On trouve dans un roman de Tourgueniev la notation suivante, appliquée par lui à l'un de ses personnages : « Toutes ces impressions diverses et pourtant liées entre elles qu'il avait éprouvées, se confondirent peu à peu dans son esprit en un sentiment général. » Comment ce sentiment peut-il s'expliquer ? Pour le comprendre, il suffit de se rapporter à quelque autre état d'esprit de ce genre, éprouvé bien des fois sans doute en Russie à la même époque et qui doit encore aujourd'hui s'y trouver indéfiniment répété.

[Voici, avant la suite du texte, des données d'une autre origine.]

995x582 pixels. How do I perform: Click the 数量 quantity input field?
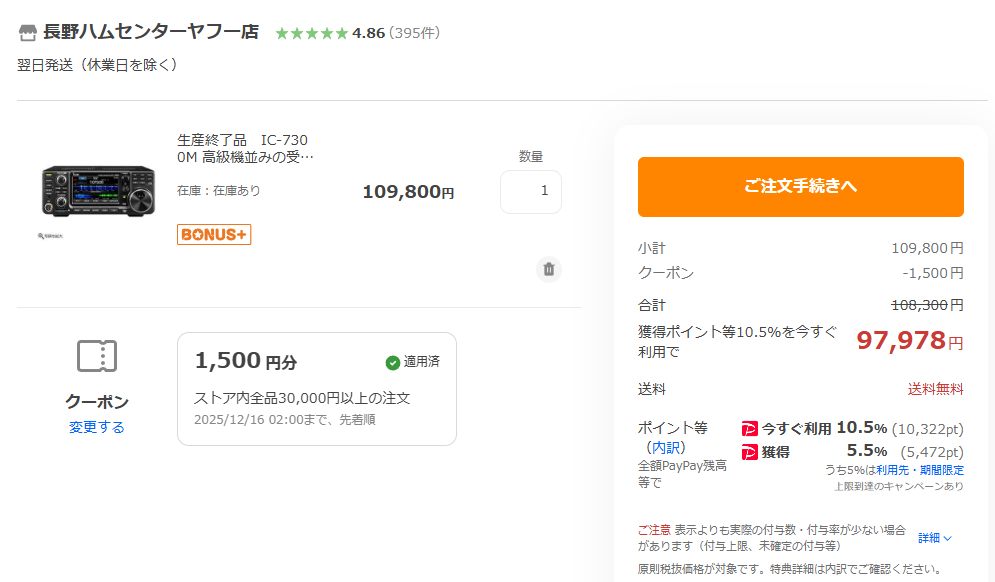[x=531, y=191]
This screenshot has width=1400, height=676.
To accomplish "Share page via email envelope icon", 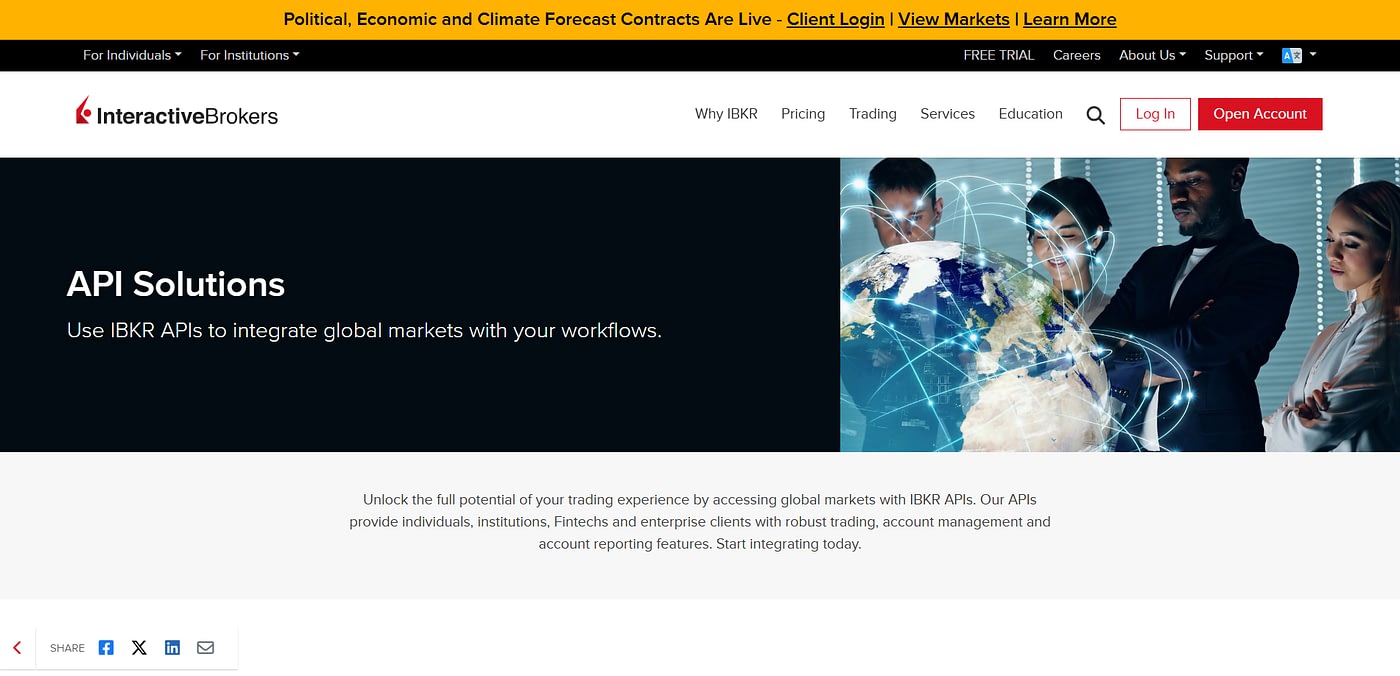I will [205, 648].
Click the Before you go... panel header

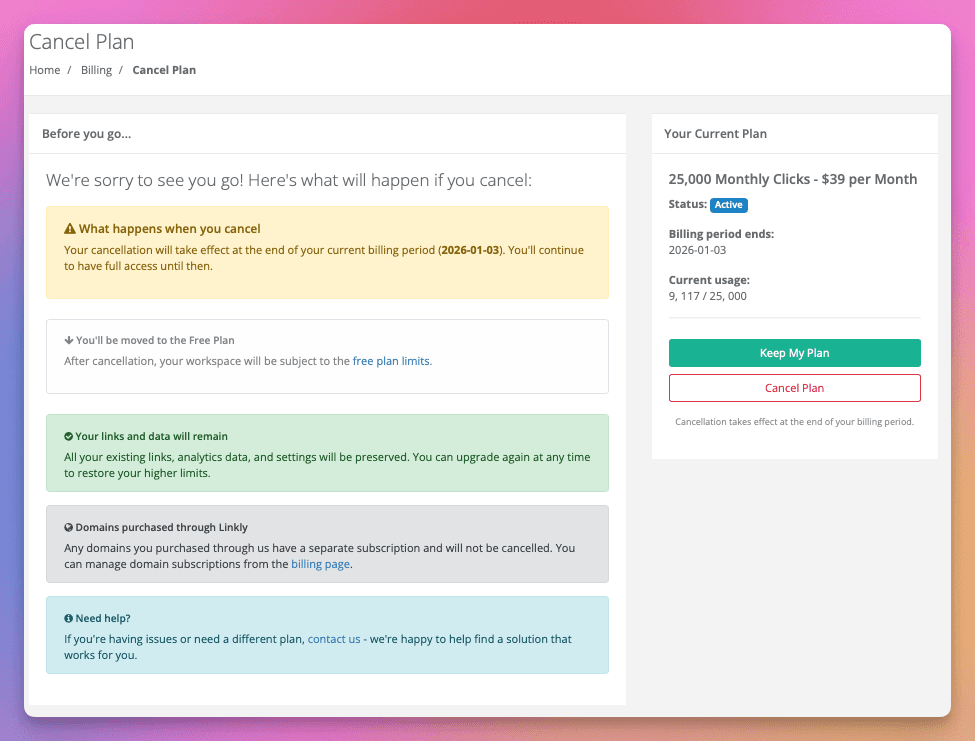pos(87,133)
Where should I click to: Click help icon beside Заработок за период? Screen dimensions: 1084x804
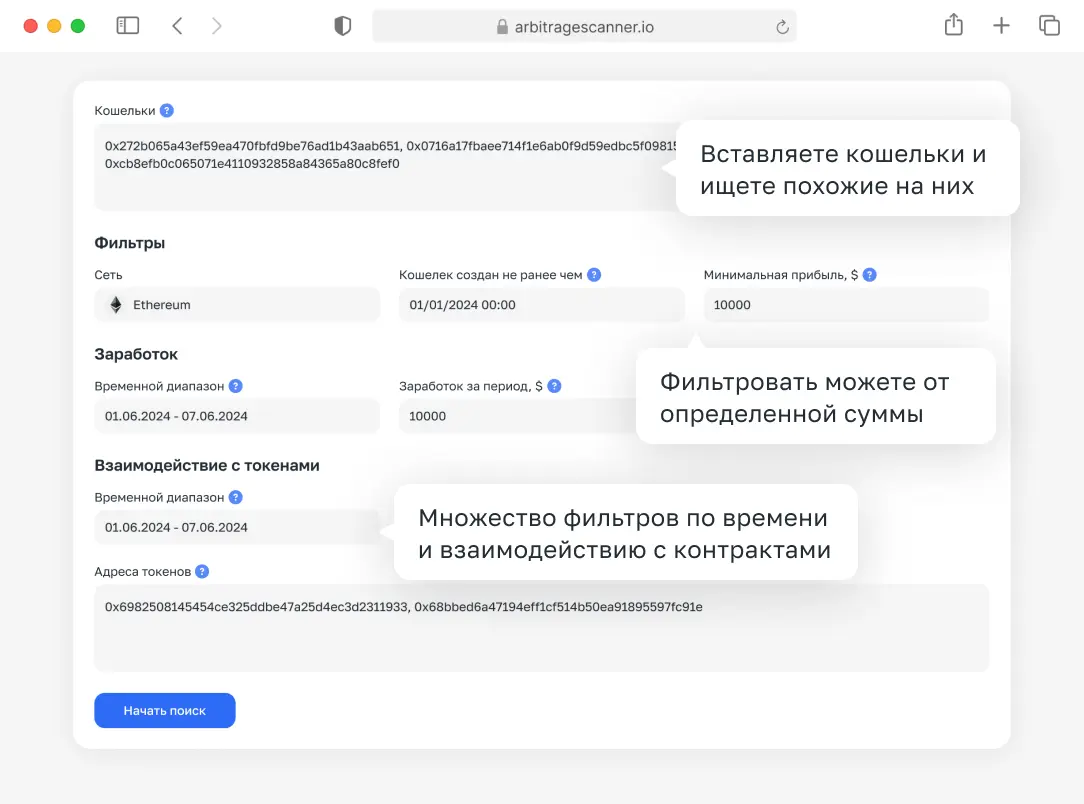click(554, 385)
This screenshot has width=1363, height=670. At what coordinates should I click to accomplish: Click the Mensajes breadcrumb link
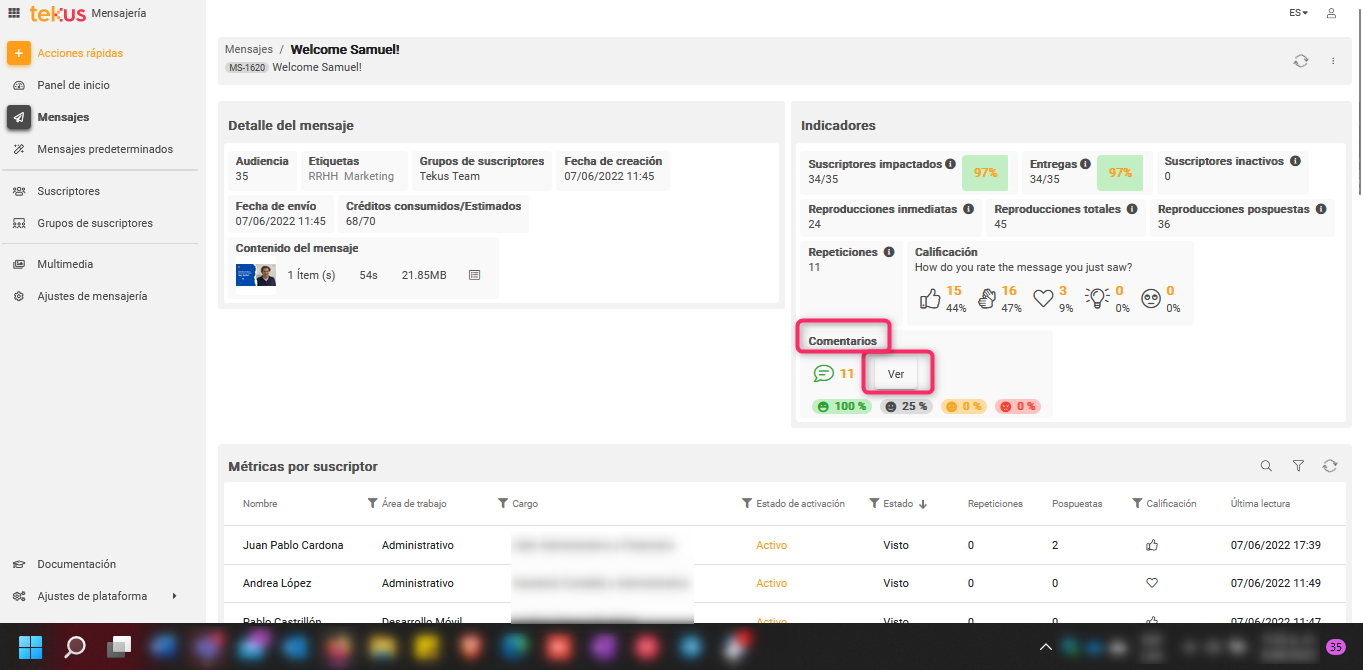point(249,49)
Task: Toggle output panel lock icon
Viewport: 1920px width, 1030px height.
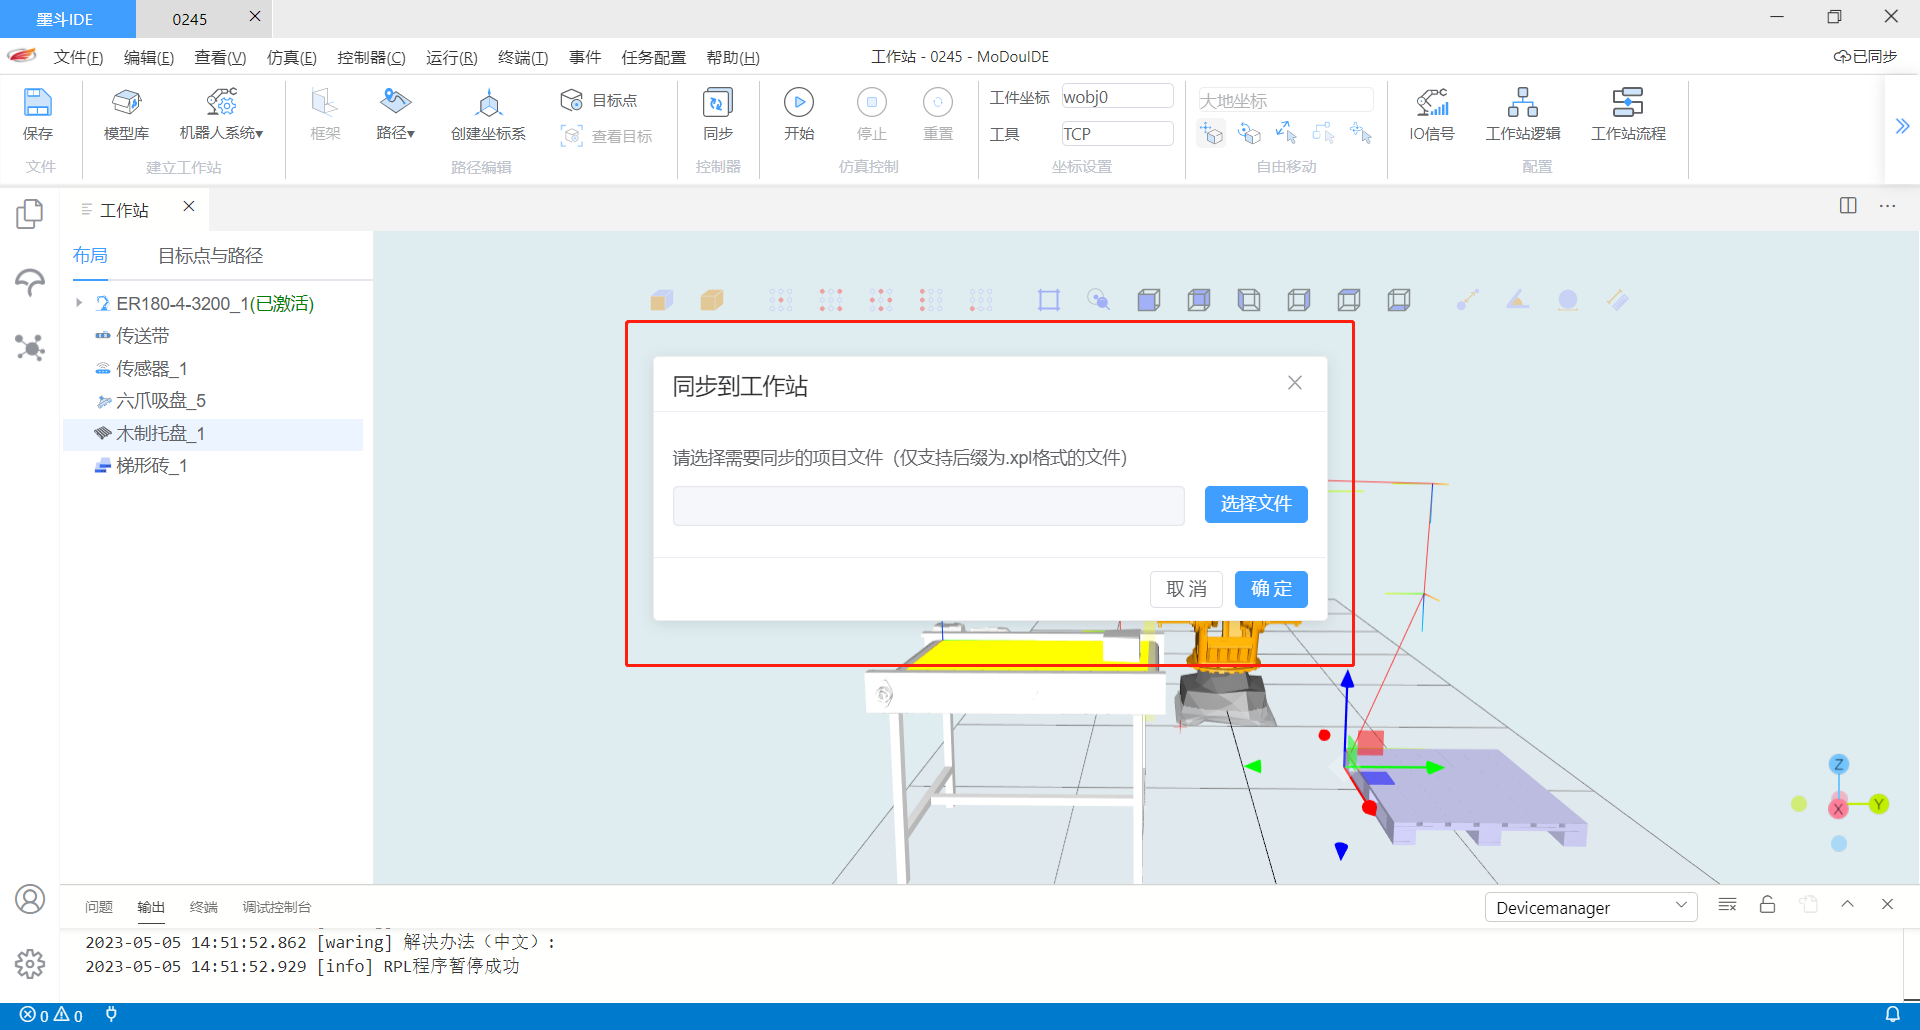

Il se trouve associé à l'expérience de la steppe, expérience qui, dans l'opinion de bien des personnes, laisse apparaître chez certains, dans le fond de leur pensée, une sorte d'étrange concentration de l'esprit sur une seule vision ou sur une seule pensée, qui aurait pour effet chez les personnes ainsi affectées, par exemple au cours d'un long déplacement comme il y en a dans la steppe russe, de se trouver amenées par l'immense vide se découvrant devant elles, à éprouver quelques sentiments très simples, élémentaires mêmes, liés à la vaste uniformité silencieuse perçue par une pensée réduite à une expérience unique, mais indéfiniment répétée. Phénomène éprouvé peut-être encore en d'autres endroits de la Russie, mais qui se découvre là plus visiblement que partout ailleurs. Le côté essentiellement négatif de ce phénomène s'y trouve marqué à la fois fortement et profondément. Les visiteurs qui en font l'expérience perdent peu à peu de leur vivacité et de leur sentiment des nuances. A la longue rien ne reste en eux de la gaie multiplicité de paroles qu'ils avaient échangées au départ. La cause de ce changement peut être la rareté des endroits qu'on y trouve où se distingue une activité personnelle. Elle est plus étroitement liée encore à l'existence d'un élément entièrement négatif, qui est tout simplement l'existence oppressante du vide ambiant.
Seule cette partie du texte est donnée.